I will make some brief remarks on the Conference on the Future of Europe. European Movement Ireland was delighted to partner with the Government on the official national launch of the conference by the Minister of State with responsibility for European affairs, Deputy Thomas Byrne, last Friday in Iveagh House. When addressing the committee last November, I outlined our view that the Conference on the Future of Europe should deal with substantive issues affecting the EU and should be citizen-led. We see this process as a significant opportunity for citizens to contribute to the future shape of the EU. However, we must remain determined and diligent to ensure it is a truly bottom-up exercise that genuinely engages citizens and delivers tangible outcomes. In that regard, we are very pleased to be working and partnering with the Minister of State, Deputy Byrne, the Department of Foreign Affairs and the Government on engaging citizens on these issues on the island of Ireland as well as the diaspora overseas. As members will know, European Movement Ireland has a long history of engaging citizens on European issues and Ireland is considered to have a long and distinguished track record in engaging citizens more broadly on issues such as those debated at the Citizens' Assembly. Ireland is seen as an example of best practice in terms of how we go about engaging citizens and I hope that, through the Conference on the Future of Europe, we can continue that strong tradition. We are currently in the process of finalising plans in that regard - the conference was only launched on Europe Day, 9 May, in Strasbourg - but our aim and goal is to meet and engage with as broad, diverse and representative a cross-section of people as possible, including those in Ireland and EU citizens in Northern Ireland and beyond. We will start doing this in the virtual world first, through online consultations that will begin in a couple of weeks and go on into next year.

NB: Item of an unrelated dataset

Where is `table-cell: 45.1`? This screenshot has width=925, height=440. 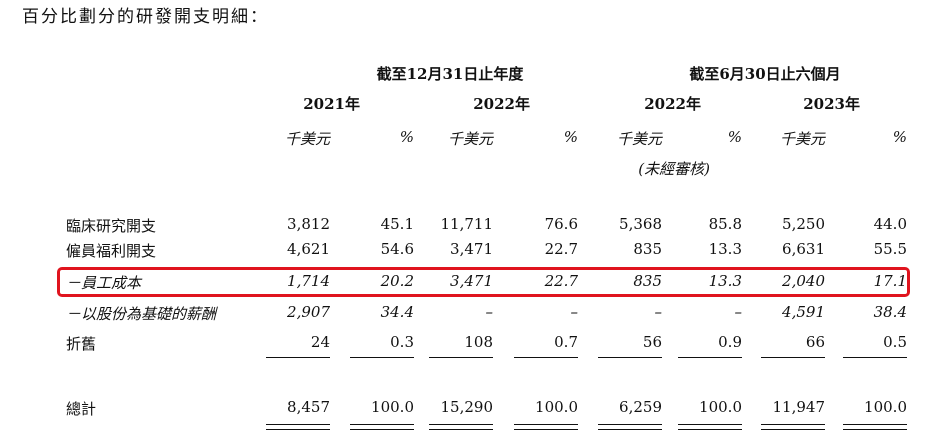
table-cell: 45.1 is located at coordinates (397, 224).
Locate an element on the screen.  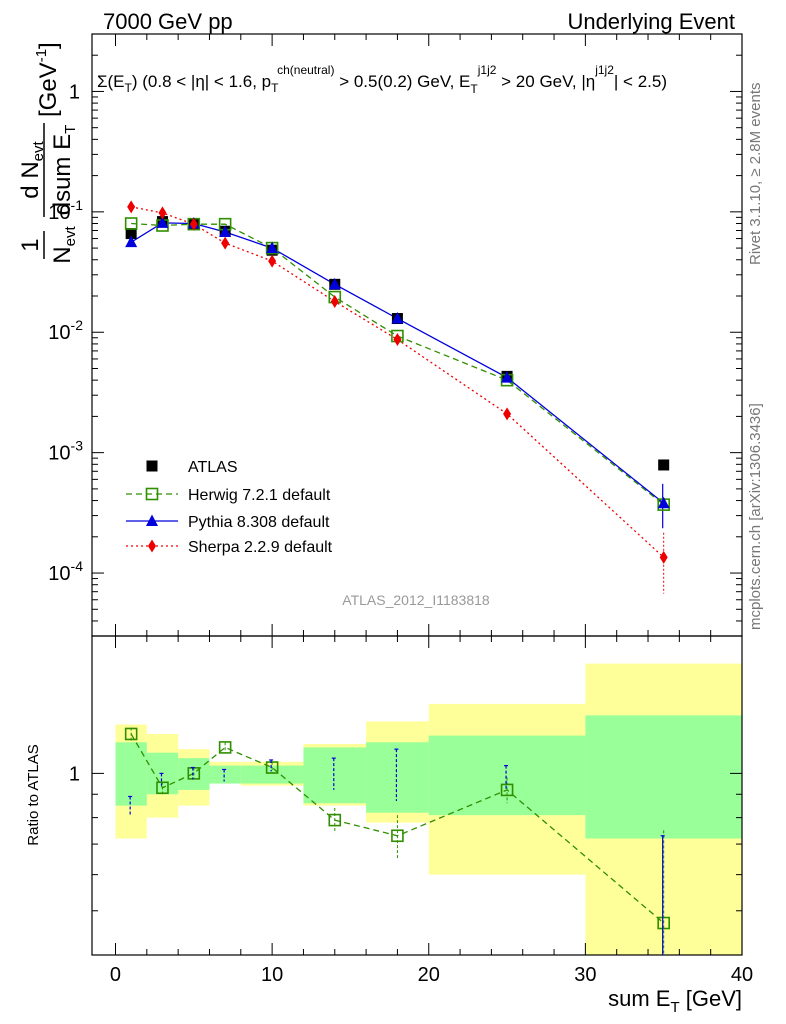
x-tick-label: 40 is located at coordinates (742, 975).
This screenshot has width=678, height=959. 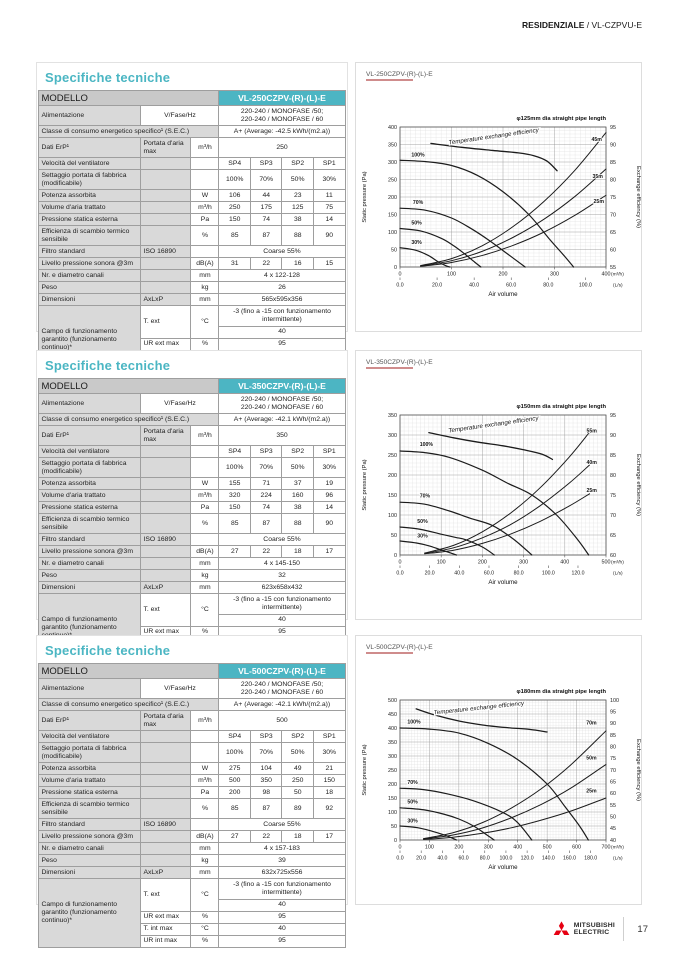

I am very grateful for the committee's previous engagement on this issue and the excellent report arising from that which was an extremely beneficial and important contribution to the process. I offer my congratulations in that regard. I would be delighted to return to speak to the committee about our progress in more detail at a later date when we are more up and running. Míle buíochas, a Chathaoirligh, agus baill an choiste. Ba mhór agam an deis labhairt libh inniu.